▶ [EXERCISE]: Copy out every line of the items below word for word, leaving out the pictures.

▶ [DATA SUPPLIED]:
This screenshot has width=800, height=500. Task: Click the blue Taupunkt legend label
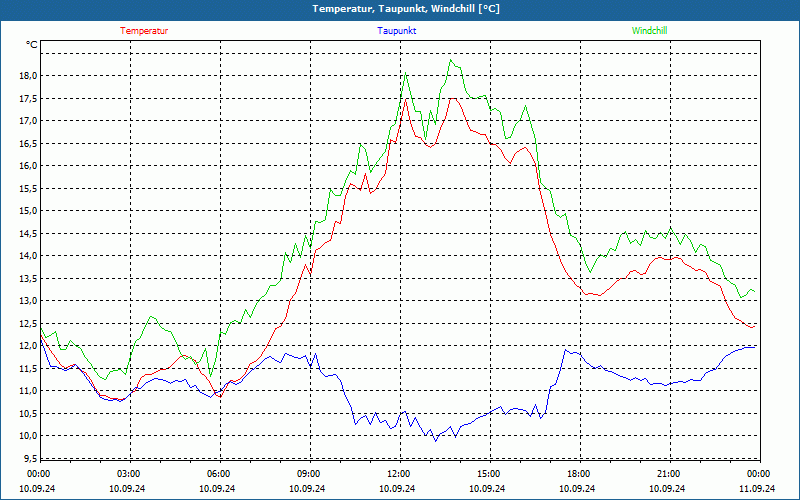click(397, 31)
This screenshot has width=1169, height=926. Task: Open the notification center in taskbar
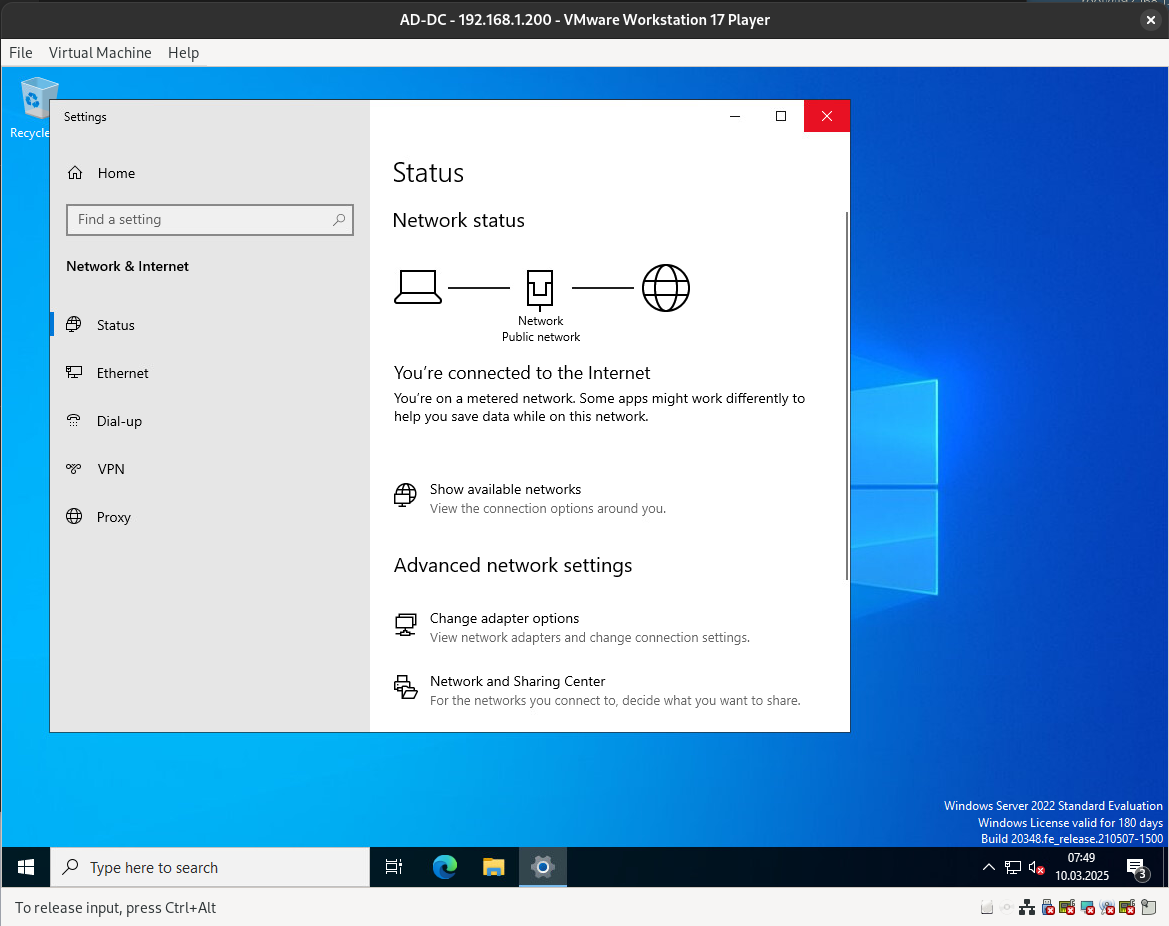(x=1136, y=867)
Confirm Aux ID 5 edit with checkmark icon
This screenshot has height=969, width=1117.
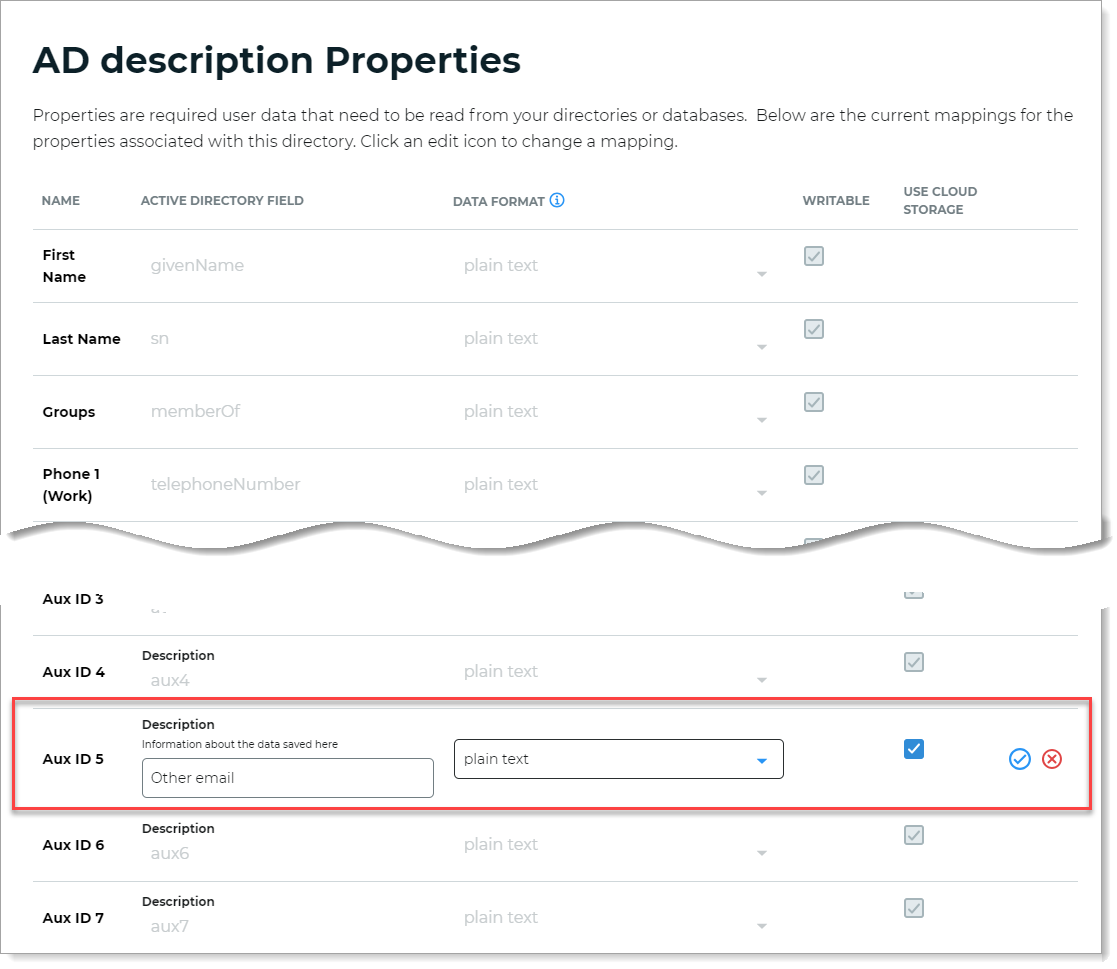click(1019, 759)
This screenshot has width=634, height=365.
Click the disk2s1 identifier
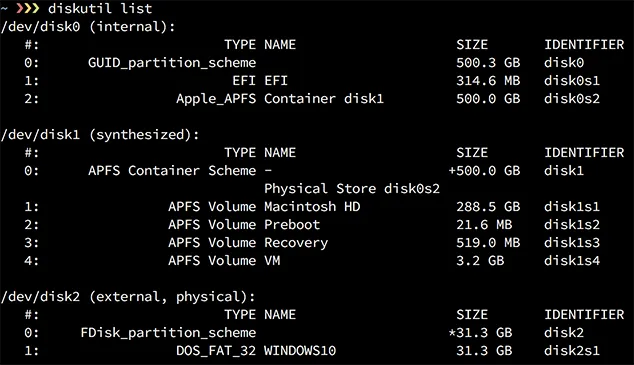[572, 351]
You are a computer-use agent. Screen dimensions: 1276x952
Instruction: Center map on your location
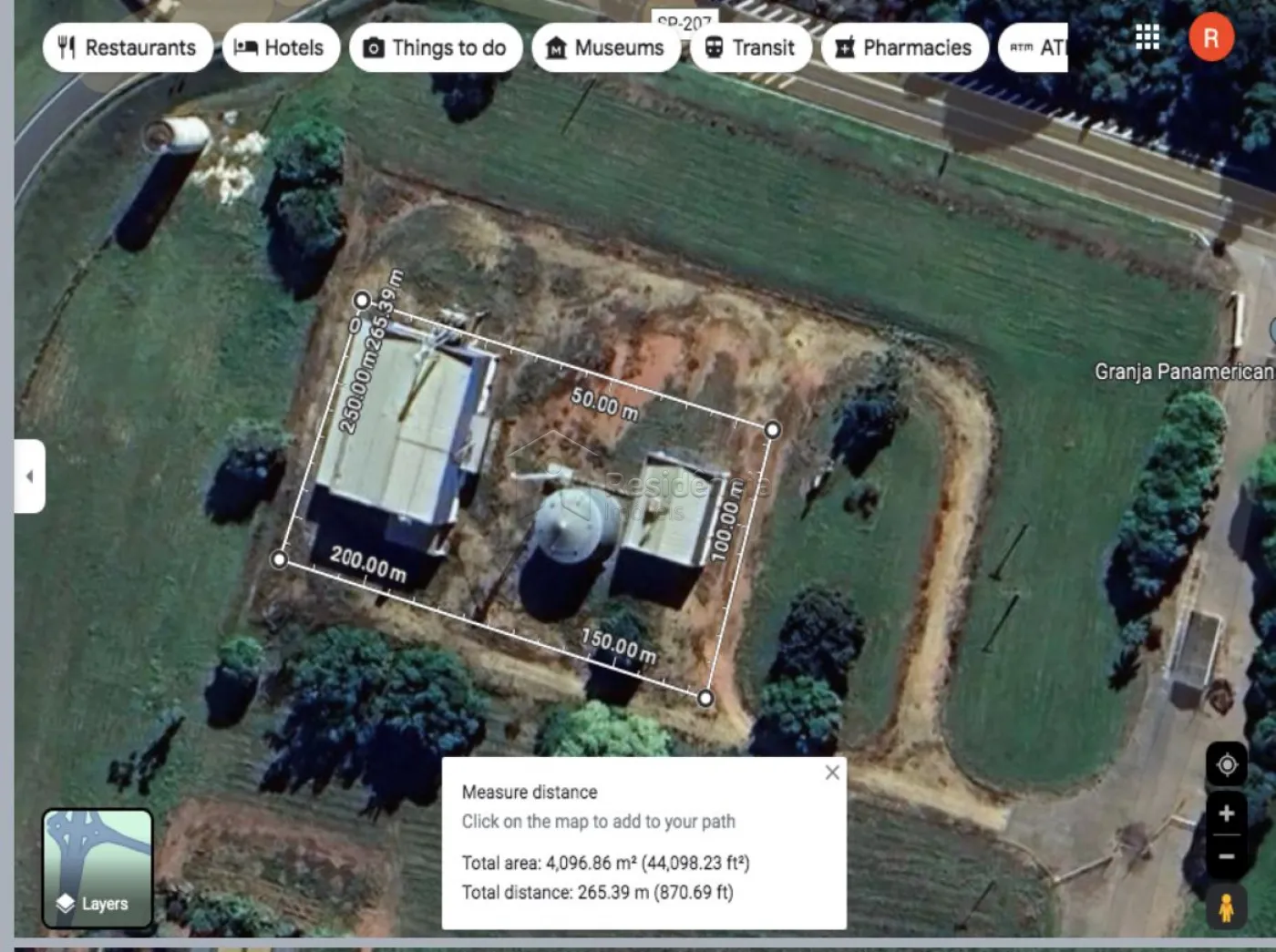(x=1227, y=764)
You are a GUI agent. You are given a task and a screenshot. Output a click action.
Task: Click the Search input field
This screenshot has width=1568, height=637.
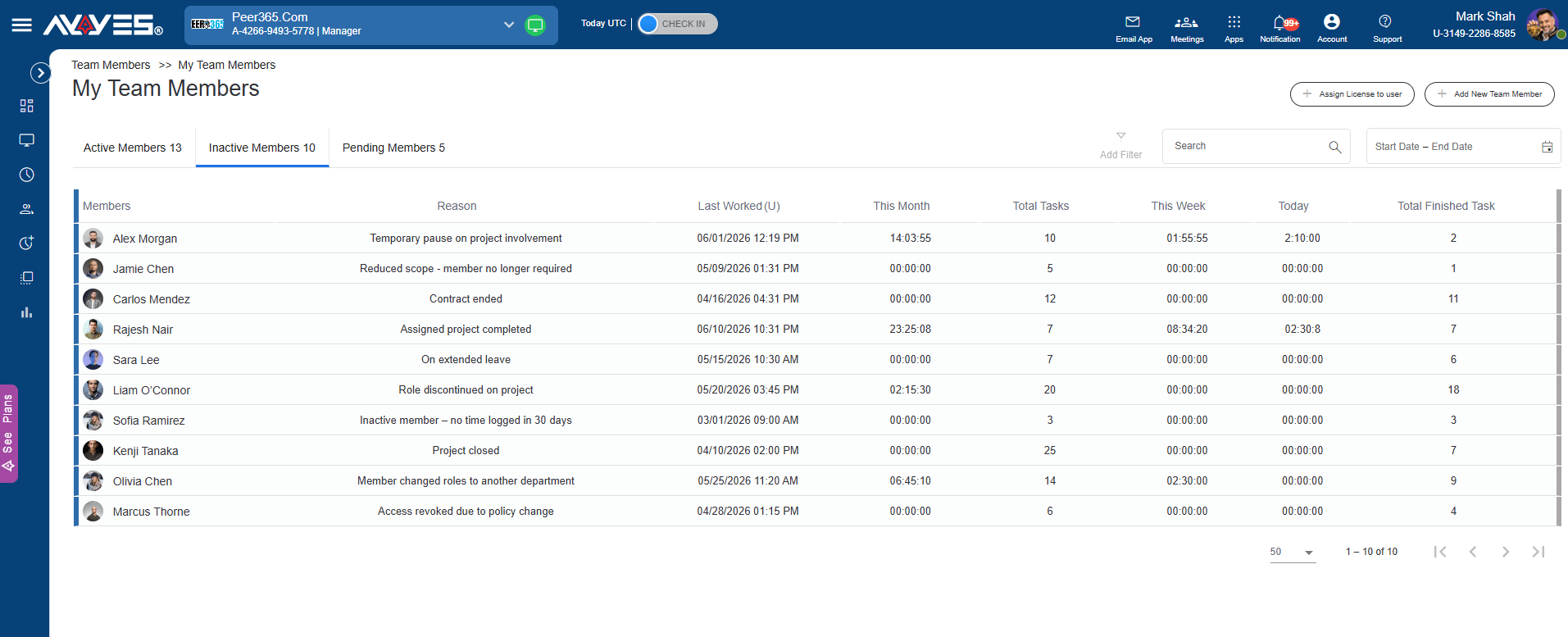click(x=1256, y=146)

▶ [SOLUTION TO THIS TASK]:
This screenshot has width=800, height=500. Task: Click the blue Taupunkt legend label
click(397, 31)
This screenshot has width=1169, height=926. Task: Open the notification center in taskbar
(x=1136, y=867)
Confirm Aux ID 5 edit with checkmark icon
This screenshot has height=969, width=1117.
click(1019, 759)
This screenshot has width=634, height=365.
Click the disk2s1 identifier
[572, 351]
You are a computer-use agent. Screen dimensions: 1276x952
Instruction: Center map on your location
(x=1227, y=764)
You are a GUI agent. You are given a task and a screenshot. Output a click action.
Task: Click the Search input field
This screenshot has width=1568, height=637.
click(x=1256, y=146)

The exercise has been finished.